Dechristianization

Dechristianization July 7, 2017

“Originally and properly,” writes John McManners (Death and the Enlightenment), the term “dechristianization” refers “to the anti-religious manifestations of the French Revolution,” which were “neither homogenous in character nor unambiguous in meaning.” Dechristianization refers in part to administrative, institutional changes: “The transfer to the secular authorities of the registration of births, marriages, and deaths, and the institution of divorce marked an overthrow of the concept of a ‘Christian civilization,’ of the hope that the Republic would be as ‘Christian’ as the Monarchy had been” (440–1).

More aggressively, revolutionaries engaged in “profanation of churches and tombs, the changing of religious personal names and place-names, the anticlerical masquerades, the forced abdication of priests, the celebration of festivals of Reason and of the Etre Supreme” (441).

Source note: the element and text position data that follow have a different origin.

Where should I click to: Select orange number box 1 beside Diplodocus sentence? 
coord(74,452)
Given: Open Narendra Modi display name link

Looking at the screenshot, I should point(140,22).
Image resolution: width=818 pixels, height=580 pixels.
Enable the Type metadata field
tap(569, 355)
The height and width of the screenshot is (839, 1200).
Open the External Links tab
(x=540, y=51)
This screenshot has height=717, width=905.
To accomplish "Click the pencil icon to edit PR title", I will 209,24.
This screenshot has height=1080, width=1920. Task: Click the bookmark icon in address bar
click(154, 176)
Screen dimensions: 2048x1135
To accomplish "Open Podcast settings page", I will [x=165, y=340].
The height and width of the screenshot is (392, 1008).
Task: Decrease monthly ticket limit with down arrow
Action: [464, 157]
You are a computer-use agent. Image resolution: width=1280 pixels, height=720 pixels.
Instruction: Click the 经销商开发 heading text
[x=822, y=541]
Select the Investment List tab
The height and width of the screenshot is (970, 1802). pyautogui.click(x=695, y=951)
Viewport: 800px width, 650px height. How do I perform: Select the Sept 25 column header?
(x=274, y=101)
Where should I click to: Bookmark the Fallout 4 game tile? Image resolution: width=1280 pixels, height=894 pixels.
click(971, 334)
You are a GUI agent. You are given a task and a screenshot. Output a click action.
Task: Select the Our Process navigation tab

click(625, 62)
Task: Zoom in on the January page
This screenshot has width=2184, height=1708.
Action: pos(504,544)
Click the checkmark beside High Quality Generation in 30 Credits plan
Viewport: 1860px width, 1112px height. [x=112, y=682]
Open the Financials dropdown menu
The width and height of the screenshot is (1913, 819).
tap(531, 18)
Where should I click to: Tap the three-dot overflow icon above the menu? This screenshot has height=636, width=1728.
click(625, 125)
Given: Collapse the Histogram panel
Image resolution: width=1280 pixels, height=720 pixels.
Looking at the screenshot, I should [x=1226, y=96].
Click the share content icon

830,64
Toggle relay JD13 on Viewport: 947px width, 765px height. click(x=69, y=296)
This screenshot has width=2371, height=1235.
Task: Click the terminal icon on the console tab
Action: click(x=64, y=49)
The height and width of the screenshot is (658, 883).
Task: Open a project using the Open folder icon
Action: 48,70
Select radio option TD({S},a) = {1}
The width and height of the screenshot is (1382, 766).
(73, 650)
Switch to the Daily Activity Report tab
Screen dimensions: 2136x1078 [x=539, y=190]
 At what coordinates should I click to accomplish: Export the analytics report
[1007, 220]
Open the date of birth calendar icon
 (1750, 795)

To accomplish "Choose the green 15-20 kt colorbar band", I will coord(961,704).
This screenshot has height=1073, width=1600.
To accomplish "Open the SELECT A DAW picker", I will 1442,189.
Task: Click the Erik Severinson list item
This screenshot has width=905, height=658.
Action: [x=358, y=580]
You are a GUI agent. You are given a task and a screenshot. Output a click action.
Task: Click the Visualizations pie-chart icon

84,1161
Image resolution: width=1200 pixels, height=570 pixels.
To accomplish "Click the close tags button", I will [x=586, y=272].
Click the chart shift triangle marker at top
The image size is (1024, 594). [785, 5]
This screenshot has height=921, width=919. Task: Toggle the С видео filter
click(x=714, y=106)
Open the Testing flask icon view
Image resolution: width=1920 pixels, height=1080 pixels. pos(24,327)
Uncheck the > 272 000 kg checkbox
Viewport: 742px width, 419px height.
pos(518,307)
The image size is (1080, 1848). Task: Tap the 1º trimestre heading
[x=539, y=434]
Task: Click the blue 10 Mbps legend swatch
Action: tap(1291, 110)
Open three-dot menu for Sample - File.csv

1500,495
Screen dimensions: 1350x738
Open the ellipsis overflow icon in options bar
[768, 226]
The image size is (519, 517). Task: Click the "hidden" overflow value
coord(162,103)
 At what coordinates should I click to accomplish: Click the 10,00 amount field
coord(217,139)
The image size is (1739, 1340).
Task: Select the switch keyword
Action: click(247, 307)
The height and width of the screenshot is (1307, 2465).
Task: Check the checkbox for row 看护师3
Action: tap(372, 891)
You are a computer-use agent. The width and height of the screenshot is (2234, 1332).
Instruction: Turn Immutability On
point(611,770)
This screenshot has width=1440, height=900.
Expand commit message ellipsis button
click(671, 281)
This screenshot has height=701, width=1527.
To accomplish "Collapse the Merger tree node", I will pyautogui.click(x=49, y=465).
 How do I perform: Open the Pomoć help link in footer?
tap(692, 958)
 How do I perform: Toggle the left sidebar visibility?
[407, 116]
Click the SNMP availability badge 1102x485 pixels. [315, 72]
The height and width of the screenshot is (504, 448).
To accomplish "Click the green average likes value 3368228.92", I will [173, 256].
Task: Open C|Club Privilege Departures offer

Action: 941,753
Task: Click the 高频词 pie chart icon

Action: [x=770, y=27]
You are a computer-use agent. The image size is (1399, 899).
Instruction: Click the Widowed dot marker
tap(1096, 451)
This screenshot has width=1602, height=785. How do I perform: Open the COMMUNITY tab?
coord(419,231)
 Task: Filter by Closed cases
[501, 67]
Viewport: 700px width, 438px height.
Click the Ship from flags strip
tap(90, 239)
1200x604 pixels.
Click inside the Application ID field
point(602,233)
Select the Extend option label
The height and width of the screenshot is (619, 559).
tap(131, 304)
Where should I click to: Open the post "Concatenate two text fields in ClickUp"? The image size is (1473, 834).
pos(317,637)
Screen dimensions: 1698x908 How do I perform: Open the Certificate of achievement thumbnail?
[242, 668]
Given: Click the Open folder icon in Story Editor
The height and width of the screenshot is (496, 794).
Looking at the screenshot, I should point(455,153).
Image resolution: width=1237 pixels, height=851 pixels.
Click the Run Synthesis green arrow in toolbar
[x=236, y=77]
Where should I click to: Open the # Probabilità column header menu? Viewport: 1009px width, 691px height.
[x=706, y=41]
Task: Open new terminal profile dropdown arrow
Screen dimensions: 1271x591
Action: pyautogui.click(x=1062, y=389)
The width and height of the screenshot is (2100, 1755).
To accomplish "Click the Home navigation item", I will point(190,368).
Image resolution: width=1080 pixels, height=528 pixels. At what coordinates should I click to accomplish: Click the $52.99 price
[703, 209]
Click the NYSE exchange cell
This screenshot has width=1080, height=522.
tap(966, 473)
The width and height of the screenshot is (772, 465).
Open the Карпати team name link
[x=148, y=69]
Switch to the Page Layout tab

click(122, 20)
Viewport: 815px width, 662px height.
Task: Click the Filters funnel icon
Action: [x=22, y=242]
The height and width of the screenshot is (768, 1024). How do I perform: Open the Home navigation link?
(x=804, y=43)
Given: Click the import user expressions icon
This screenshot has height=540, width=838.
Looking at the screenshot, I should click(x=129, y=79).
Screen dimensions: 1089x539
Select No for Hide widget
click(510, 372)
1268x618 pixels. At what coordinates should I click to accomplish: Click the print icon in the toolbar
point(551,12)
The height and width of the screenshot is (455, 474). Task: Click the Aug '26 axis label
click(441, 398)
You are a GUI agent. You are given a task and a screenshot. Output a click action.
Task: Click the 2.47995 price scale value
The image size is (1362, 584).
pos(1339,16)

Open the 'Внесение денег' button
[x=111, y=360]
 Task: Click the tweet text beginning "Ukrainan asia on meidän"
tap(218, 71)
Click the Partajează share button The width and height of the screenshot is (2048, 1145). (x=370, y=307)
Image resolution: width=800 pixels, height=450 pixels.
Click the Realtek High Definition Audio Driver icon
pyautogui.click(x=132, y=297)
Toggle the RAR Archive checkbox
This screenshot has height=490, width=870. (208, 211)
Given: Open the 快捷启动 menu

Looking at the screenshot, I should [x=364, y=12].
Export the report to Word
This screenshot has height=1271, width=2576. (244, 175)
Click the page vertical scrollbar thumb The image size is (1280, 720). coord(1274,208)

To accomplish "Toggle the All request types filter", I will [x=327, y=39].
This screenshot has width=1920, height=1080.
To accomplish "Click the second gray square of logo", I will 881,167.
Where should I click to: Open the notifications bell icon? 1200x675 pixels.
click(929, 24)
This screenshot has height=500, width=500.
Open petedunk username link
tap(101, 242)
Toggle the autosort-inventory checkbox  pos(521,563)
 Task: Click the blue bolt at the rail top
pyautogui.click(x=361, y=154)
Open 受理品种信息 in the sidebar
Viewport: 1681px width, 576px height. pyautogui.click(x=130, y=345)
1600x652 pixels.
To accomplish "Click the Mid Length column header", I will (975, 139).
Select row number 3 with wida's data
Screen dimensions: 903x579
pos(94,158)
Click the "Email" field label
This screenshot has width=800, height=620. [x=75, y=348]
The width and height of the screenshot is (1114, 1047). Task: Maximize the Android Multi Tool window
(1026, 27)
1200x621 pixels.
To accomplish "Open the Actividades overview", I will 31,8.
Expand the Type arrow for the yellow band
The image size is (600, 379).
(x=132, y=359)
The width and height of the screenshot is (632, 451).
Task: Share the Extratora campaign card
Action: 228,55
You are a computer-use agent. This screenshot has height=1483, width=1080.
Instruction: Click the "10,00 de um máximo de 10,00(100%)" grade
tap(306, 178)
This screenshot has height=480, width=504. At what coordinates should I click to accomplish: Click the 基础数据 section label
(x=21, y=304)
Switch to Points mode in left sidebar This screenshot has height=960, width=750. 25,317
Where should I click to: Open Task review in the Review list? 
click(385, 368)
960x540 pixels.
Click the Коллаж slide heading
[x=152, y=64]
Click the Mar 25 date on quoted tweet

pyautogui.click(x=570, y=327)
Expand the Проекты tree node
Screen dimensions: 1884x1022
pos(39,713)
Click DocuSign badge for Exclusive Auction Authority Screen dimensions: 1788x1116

Prior to 1789, the French church was undergoing a reform movement and French civilization was trending toward “deism, scepticism, irreligion and anticlericalism.” Dechristianization was a “sudden intensification and focusing” of these trends, so much that “there is a radical discontinuity between manifestations of opposition to Catholicism under the ancien regime and in the febrile days of the high Revolution” (442). McManners prefers to call the pre-Revolution trends a process of “laicization,” which suggests “the erosion of the Church’s alliance with power rather than a threat to the essence of revealed religion” (442).

Indeed, dechristianization trades on the questionable assumption that pre-Revolutionary France was deeply Christianized in the first place. McManners summarizes Jean Delumeau’s skeptical question: “what would be left of eighteenth-century Catholicism if we took away routine conformity, official observances, the unhealthy religiosity which turns its back on the problems of society, the magical and superstitious undertones, Manicheism, and fear?” (442).

Point taken, yet an officially Christian public order is not nothing. It expresses some, albeit very thin, response to the biblical demand to “kiss the Son.”